With all that said, original equipment manufacturers are “suffering from their own success,” with growing backlogs and maxed-out supply chains stretching delivery times. All the demand is also pushing the price of gas turbines higher. This brings into question the competitiveness of gas-fired generation against other energy technologies, particularly solar and battery storage. Expediting the manufacturing capacity of the materials is a challenging proposition. Things like rotors and blades are only produced by a small number of global providers, and lead times range from 12-24 months. Alloys used in these parts are also expensive and difficult to produce in terms of rare earth metals. Ultimately, gas does not seem to be the quick fix that will save the day.

Data centers can solve their power-generation limits by adjusting load profile or location to conform with power grid limitations

Historically, this would be considered a myth; however, it is beginning to evolve toward truth. Earlier this year, an article from Duke University suggested more capacity could be found on the grid if data centers and other large loads could be more flexible. The challenge with the world as it is today is that data centers have not been designed with flexibility in mind. They do not have systems in place to respond to the grid. Asking existing data centers to come off-grid today would amount to the activation of diesel generators. According to EPA (US Environmental Protection Agency) regulations, this is only allowed in the case of an emergency. While some states have defined an emergency as instances where the grid is short on power, most would agree that data centers running on diesel is not the best option.

Even so, hyperscalers are leaning into the idea. Google, for instance, has found that if it shifts the load of its AC system, it could potentially shave enough load to be beneficial to the power grid.
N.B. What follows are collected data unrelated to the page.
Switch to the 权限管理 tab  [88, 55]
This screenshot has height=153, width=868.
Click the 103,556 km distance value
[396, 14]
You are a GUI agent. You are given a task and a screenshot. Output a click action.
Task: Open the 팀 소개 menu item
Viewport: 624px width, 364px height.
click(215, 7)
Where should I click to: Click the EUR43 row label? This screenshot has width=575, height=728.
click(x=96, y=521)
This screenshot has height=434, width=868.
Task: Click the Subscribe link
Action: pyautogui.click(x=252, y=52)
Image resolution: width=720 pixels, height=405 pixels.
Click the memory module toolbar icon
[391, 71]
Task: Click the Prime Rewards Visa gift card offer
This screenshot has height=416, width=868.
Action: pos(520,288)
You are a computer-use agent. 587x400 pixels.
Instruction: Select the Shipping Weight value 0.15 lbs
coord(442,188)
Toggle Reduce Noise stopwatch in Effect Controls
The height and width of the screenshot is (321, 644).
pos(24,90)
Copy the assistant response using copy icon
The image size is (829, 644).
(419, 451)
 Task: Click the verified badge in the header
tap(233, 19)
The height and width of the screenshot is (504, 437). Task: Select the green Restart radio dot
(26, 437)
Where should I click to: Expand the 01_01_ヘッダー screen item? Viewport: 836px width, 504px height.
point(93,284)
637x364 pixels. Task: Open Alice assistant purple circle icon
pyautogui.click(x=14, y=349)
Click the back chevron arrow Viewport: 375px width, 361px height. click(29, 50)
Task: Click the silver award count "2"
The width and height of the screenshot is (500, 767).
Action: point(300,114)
Google’s next generation of data centers may be able to do this. If companies have time to design for this, future data centers could employ flexibility. As it stands, the design is not in place.

The notion of shifting workloads has its own challenges. If a company were to move a workload so that the power demand is less, it would mean the company would have to invest in similar or duplicate infrastructure in another location. The hyperscalers, particularly Google, are already doing this to some extent. If you have an Android phone and you wake up in the morning to see people tagged in photos or they show you what you were doing years ago, there is a reason it happens overnight. They shift the load to when the power grids are less stressed. This, however, is quite context-specific, and many workloads cannot be shifted temporally as they are vital to operations. While this sort of flexibility on a large scale is currently a myth, companies are working toward a future where this is true.

Data center companies can generate their own energy entirely rather than rely on the grid

Data centers are still largely reliant on the grid; however, there is a lot of movement toward behind-the-meter power. Hyperscalers don’t necessarily want to do this as it introduces more variables where things can go wrong, but it is becoming the fastest route to power in some places. Utility power is also generally viewed as reliable, and it is one less thing to have to deal with. It is possible for the facilities to be supported by behind-the-meter power — one example is xAI in Memphis. It doesn’t seem to be a great long-term or permanent solution. What the push in this direction shows is the willingness of these companies to do whatever it takes to get facilities online and servicing customers.